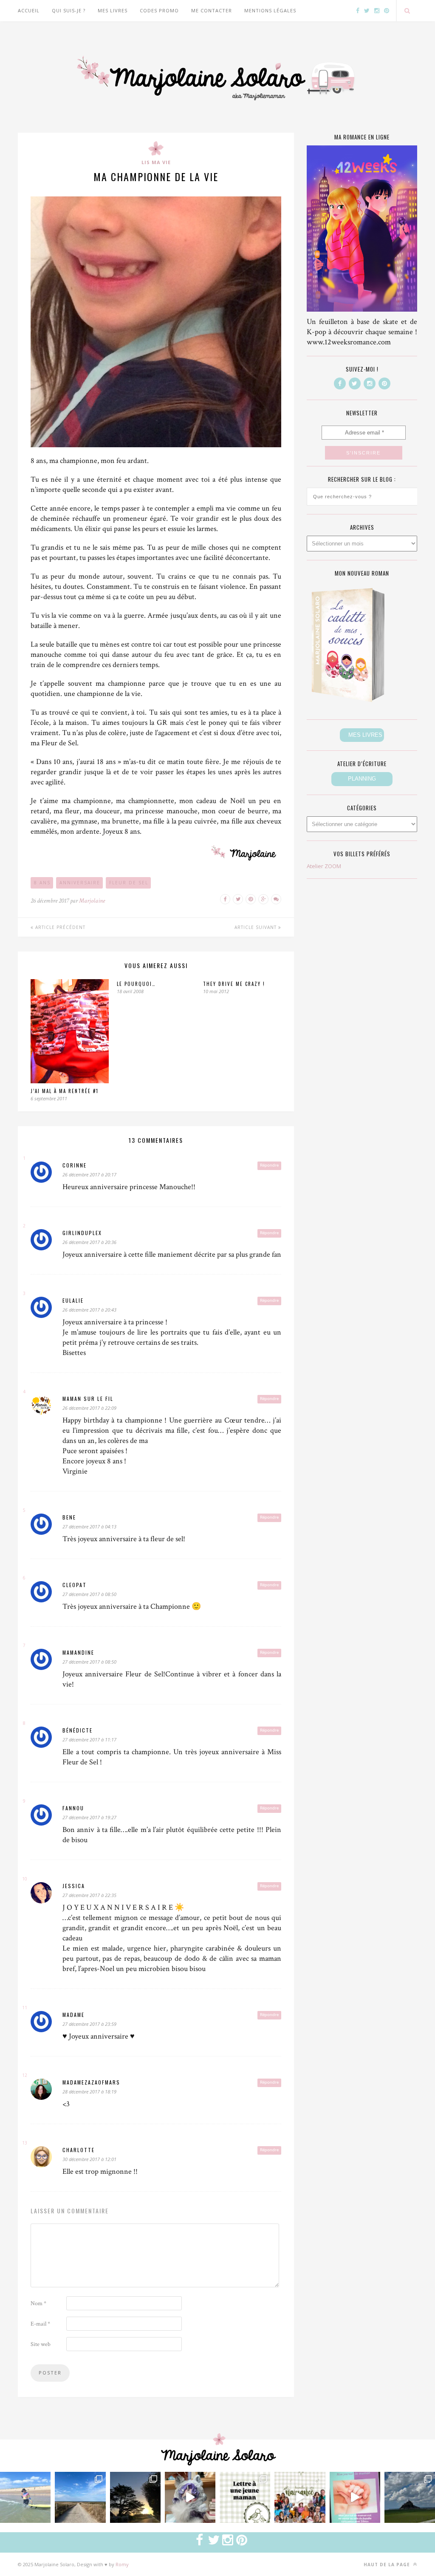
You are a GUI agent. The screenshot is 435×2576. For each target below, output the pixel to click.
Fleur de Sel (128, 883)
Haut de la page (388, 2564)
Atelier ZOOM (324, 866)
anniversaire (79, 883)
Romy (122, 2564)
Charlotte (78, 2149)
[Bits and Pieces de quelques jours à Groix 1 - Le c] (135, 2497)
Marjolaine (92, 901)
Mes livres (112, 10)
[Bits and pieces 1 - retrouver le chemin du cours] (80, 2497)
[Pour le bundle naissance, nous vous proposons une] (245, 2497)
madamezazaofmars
________________________________________
Exercise directions: Print exactly the lines from the one containing "Charlotte (78, 2149)" through the last line of the records above, both included.

Answer for the task:
Charlotte (78, 2149)
[Bits and Pieces de quelques jours à Groix 1 - Le c] (135, 2497)
Marjolaine (92, 901)
Mes livres (112, 10)
[Bits and pieces 1 - retrouver le chemin du cours] (80, 2497)
[Pour le bundle naissance, nous vous proposons une] (245, 2497)
madamezazaofmars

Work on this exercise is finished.